[Requirements]
a. In the book review, how many copies of The Story of Mary MacLane did readers buy in the first four weeks?
b. Write out the stretch of the book review from "THE STORY OF MARY MacLANE &" through "Brown and Co.", putting "Shaped" in place of "Changed".

[Document section]

+---+

THE STORY OF MARY MacLANE & OTHER WRITINGS
By MARY MacLANE
Edited and introduced by Penelope Rosemont
Charles H. Kerr Publishing Co.
217 pages$15 softcover


THE EDGE OF THE BED: How Dirty Pictures Changed My Life
By LISA PALAC
Little, Brown and Co.
214 pages
$23 hardcover

Every woman who has compared herself to culture's description of what she should be and felt like a freak draws strength from the rebels who came before, those outlaws who regarded the rules and responded with a cool, definitive “Fuck, no.” Mary MacLane, a wild, brilliant teenager trapped by the deadening restrictions of turn-of-the-century America and the “sand and barrenness” of Butte, Montana, was one. At 19, after years “buried in an environment at utter variance with my natural instincts, where my inner life is never touched . . . [and] I never disclose my real desires or the texture of my soul,” she wrote a “full and frank” portrayal of what it really was like to be her – an uncensored three-month account of all she thought, saw, felt. Everything was in it: the pure pleasure MacLane felt in eating an olive or staring at the “red, red Happiness of the sunset sky”; her ravenous longing for fame; her contempt for “the utter littleness, the paltriness, the contemptibleness, the degradation, of the woman who is tied down under a roof with a man who is really nothing to her”; her loneliness and yearning for a passion that would transform her, whether with a man “bad to his heart's core,” the devil himself or “the anemone lady,” a former teacher for whom she confesses feeling “a strange attraction of sex.” It was a volume written less as literature than howl, a furious command to the bourgeois world: Pay attention!

It worked. The Story of Mary MacLane, published in 1902, was an immediate sensation. Horrified mainstream-press reviewers suggested institutionalizing the author (or perhaps just spanking her); a titillated populace bought 80,000 copies of the book in just four weeks. And the money MacLane earned in royalties got her out of Butte and into a new life in Greenwich Village. She published two more books, contributed feature articles to a number of newspapers and magazines, and wrote and starred in a film called Men Who Have Made Love to Me before turning her back on the literary world, moving to Chicago and fading from sight. She died in 1929 at 48, and until this reissue, her works were out of print and nearly impossible to find.

+---+

[Given material]
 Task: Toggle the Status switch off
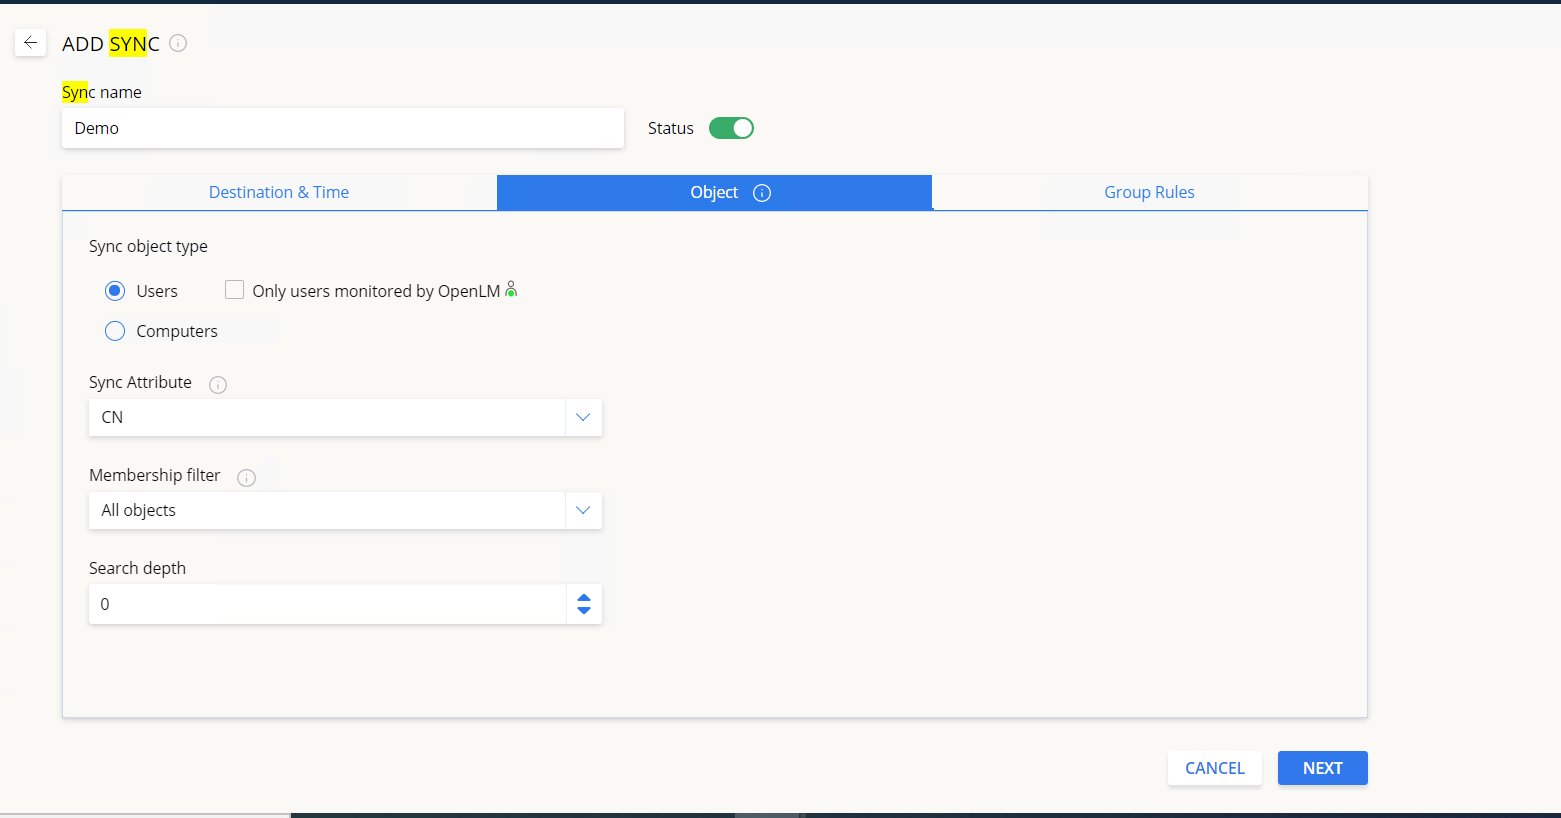pos(731,128)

+---+

[Task-by-task answers]
a. 80,000 copies.

b.
THE STORY OF MARY MacLANE & OTHER WRITINGS
By MARY MacLANE
Edited and introduced by Penelope Rosemont
Charles H. Kerr Publishing Co.
217 pages$15 softcover


THE EDGE OF THE BED: How Dirty Pictures Shaped My Life
By LISA PALAC
Little, Brown and Co.